Directions:
Locate each line below that contains the word "Open" and copy those lines in full.

* begin Task data *

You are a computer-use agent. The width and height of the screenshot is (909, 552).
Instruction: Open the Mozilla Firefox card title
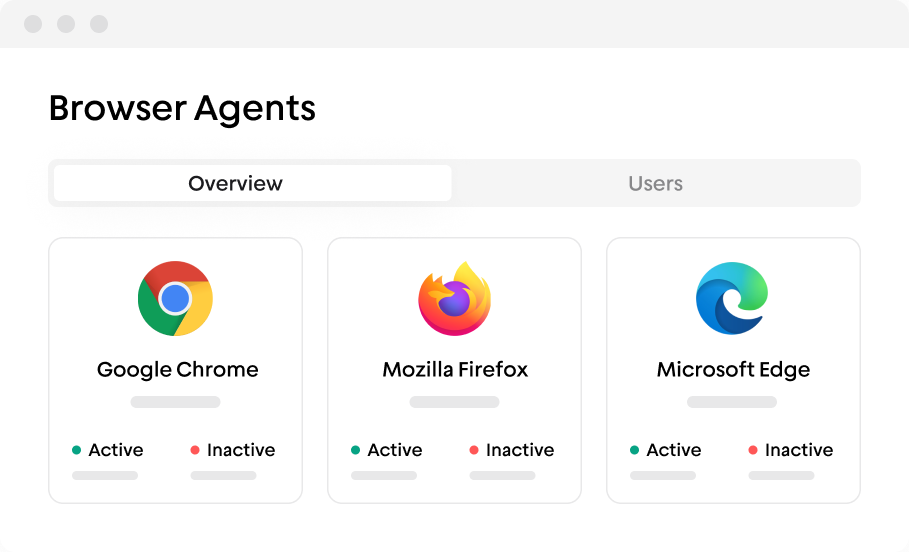point(455,369)
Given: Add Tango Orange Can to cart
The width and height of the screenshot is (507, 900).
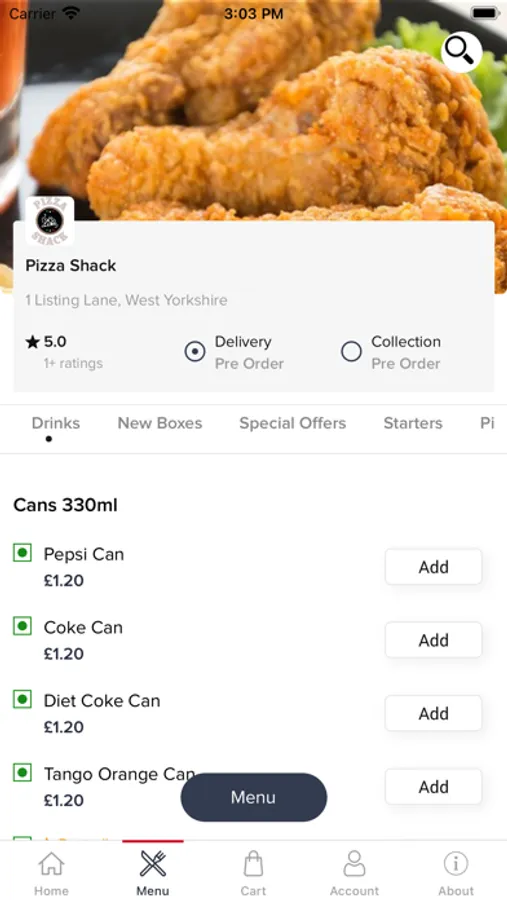Looking at the screenshot, I should (434, 787).
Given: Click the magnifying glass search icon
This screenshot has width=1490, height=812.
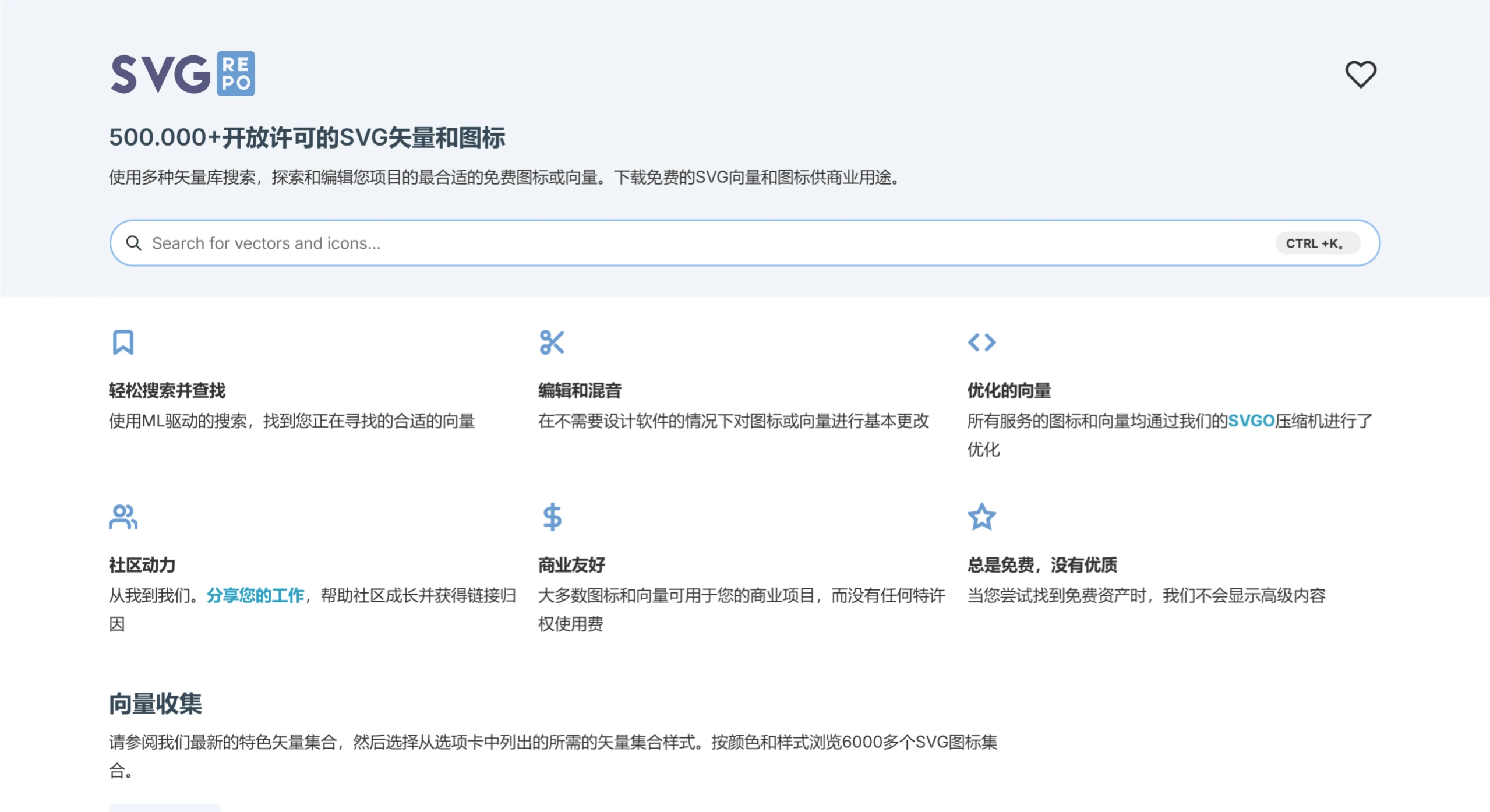Looking at the screenshot, I should (x=134, y=243).
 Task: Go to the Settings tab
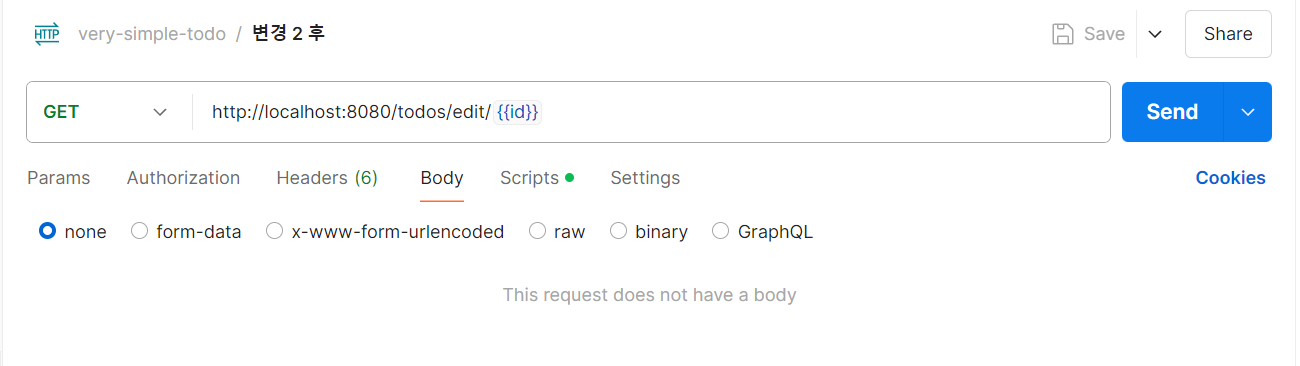(x=645, y=178)
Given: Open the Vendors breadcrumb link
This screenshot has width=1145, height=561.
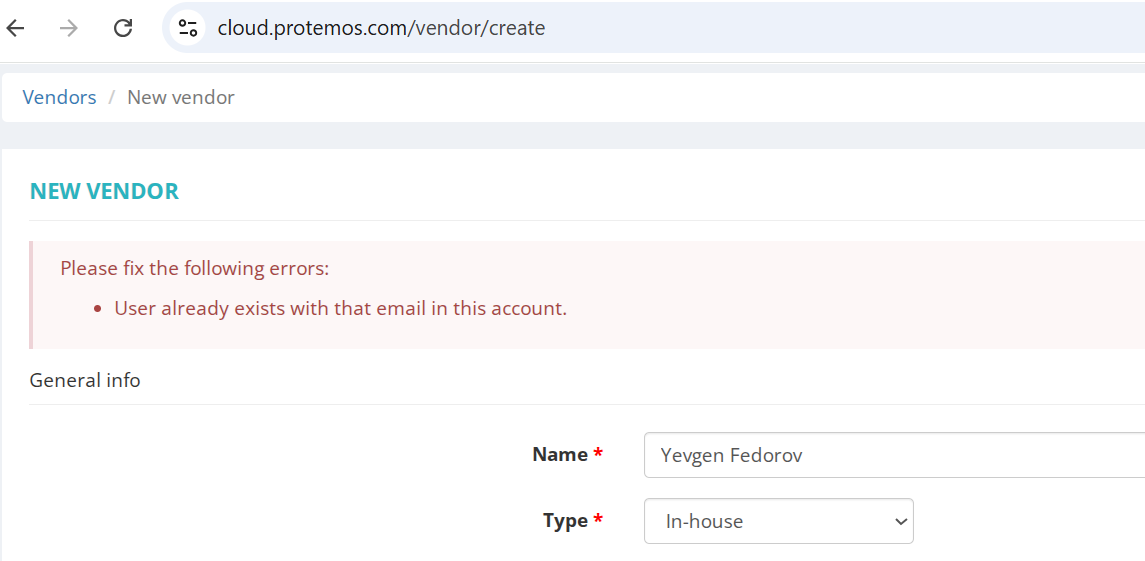Looking at the screenshot, I should (x=60, y=98).
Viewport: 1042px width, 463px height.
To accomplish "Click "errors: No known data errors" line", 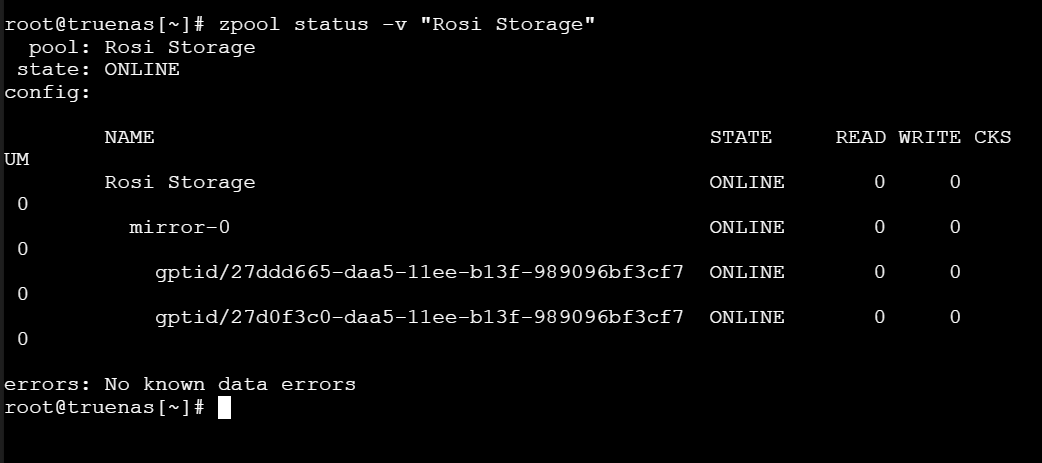I will (180, 385).
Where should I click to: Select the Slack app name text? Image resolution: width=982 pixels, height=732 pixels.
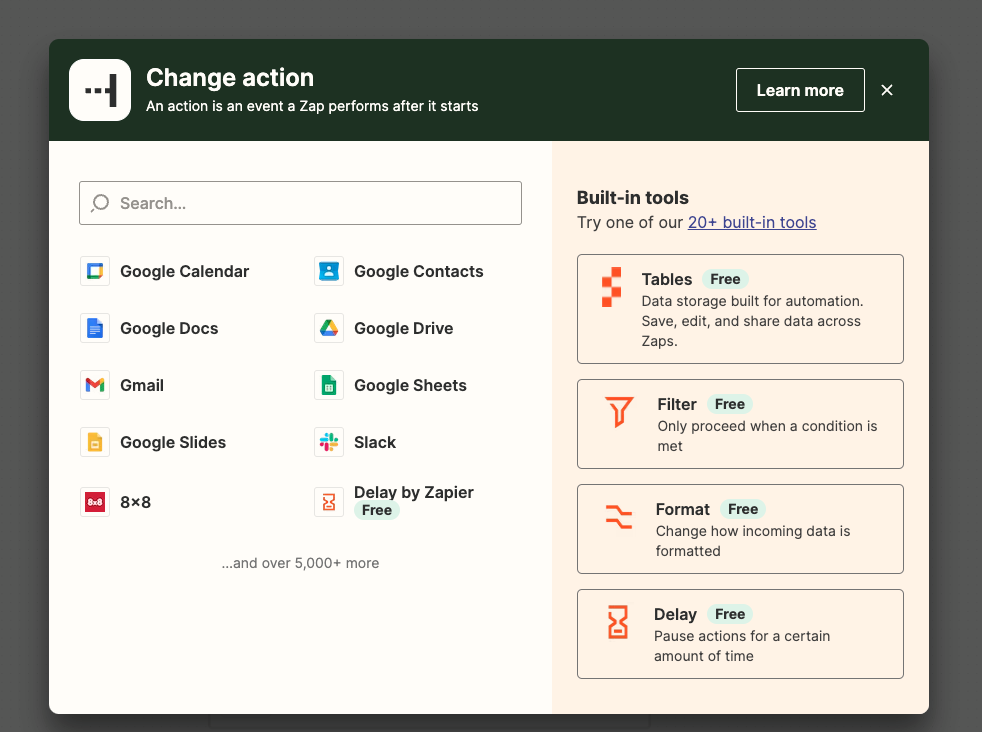click(375, 442)
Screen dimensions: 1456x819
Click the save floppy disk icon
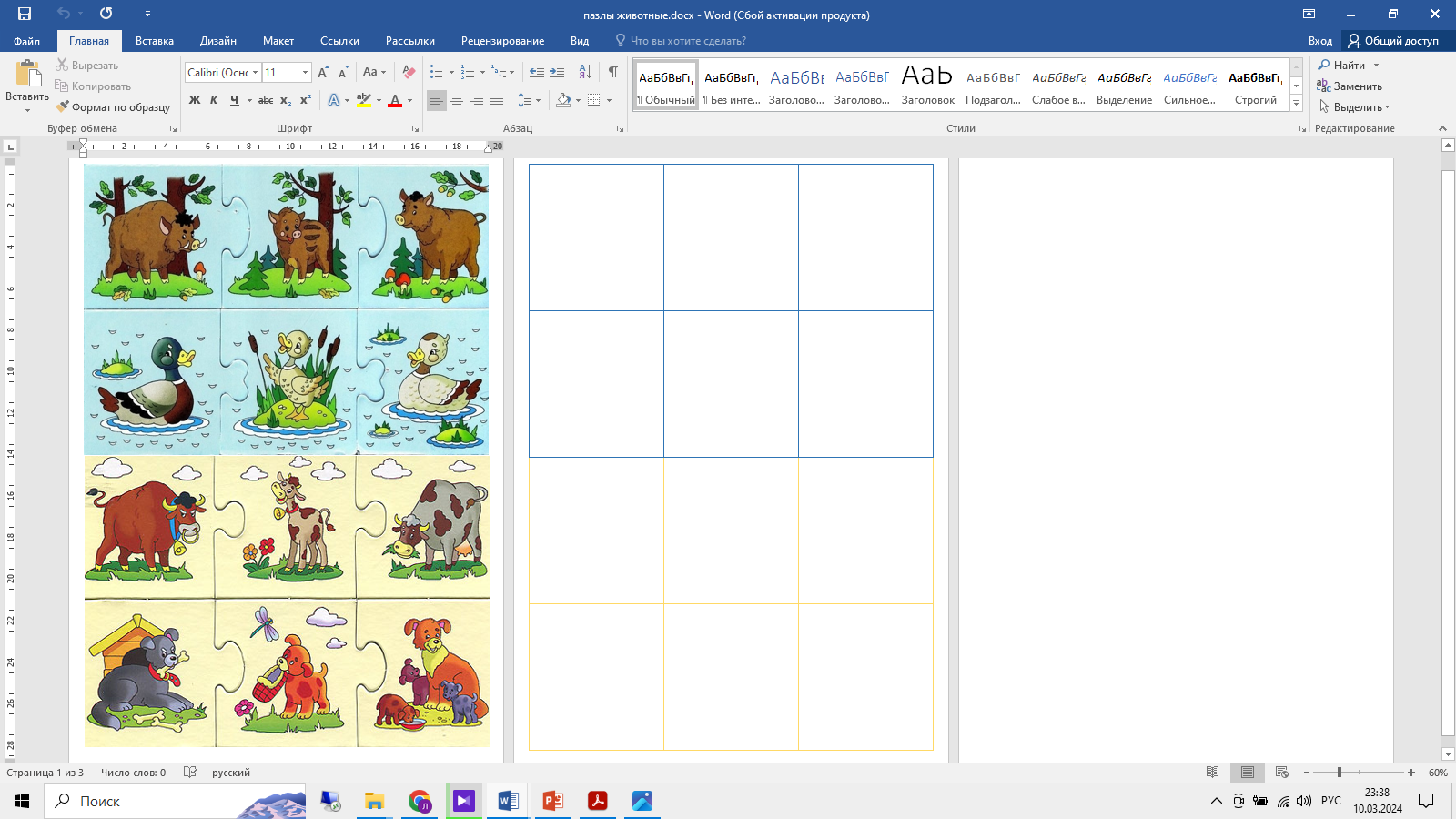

* end Task data *

Problem solution:
Instruction: Open the Mozilla Firefox card title
Given: Open the Vendors breadcrumb link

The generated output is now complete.